SpVg Aurich: Bugday, L. Smit, Camara (71. S. Smit), Ahrens, Schmidt (46. Kampmann), Schoolmann (67. Adebiyi), Berete (67. Alghawi), Tamoyan (46. Isimaila), Delphonse, Toufaili, Mouzong.
So wie am Mittwochabend beim Gastspiel der SpVg Aurich in Norden. Auf Kunstrasen unterlagen die Gäste bei den zuvor sieglosen Norder mit 0:3. Faqiryar sah einen katastrophalen Auftritt seiner Elf in Halbzeit eins. Der unerwartete Trainerwechsel schlug auf die Leistung der Rot-Weißen durch. Sie kamen verunsichert daher, leisteten sich viele Fehler und hatten im ersten Durchgang nach Auskunft von Faqiryar „nicht eine halbe Chance“.
Die Taktik ging auf
Die Gastgeber schlugen aus der Schwäche der Auricher kaum Kapital. Ausgenommen der frühe Führungstreffer durch Fidijas Perquku (16.). Mit diesem knappen Rückstand rettete sich Aurich in die Pause. Faqiryar brachte zu Beginn der zweiten Hälfte zwei frische Spieler, forderte seine Elf auf, höher zu schieben und vorne Alarm zu machen“. Die Taktik ging auf, beide Mannschaften begegneten sich auf Augenhöhe, bis nach rund einer Stunde der Norder Treffer zum 2:0 nach Ansicht von Faqiryar „aus dem Nichts fiel“. Aurich steckte jedoch nicht auf, hatte die eine oder andere Kopfballchance durch Jens Kampmann oder Simon Smit. Der Anschlusstreffer fiel aber nicht, sondern in der Schlussphase das 3:0 für Norden.

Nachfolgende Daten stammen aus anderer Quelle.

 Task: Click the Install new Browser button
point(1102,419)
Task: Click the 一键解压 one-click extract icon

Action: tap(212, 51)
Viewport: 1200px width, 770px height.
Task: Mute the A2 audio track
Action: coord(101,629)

Zwischen dem Aufstieg zum Interimstrainer und dem Gastspiel in Norden legten die Auricher eine Trainingseinheit ein. Wenig Zeit, um Dinge zu verändern, meinte Faqiryar. Weil sein Co-Trainerkollege Steven Liesegang gegenwärtig Urlaub macht, setzt er auf die Mithilfe von Kapitän Marco Mouzong. Für beide eine Herkulesaufgabe, denn die kommenden Gegner TuRa Westrhauderfehn, Germania Leer und SV Wallinghausen sind keine Laufkundschaft, sondern starke Gegner. Gegner, die der angeschlagenen SpVg zusetzen wollen.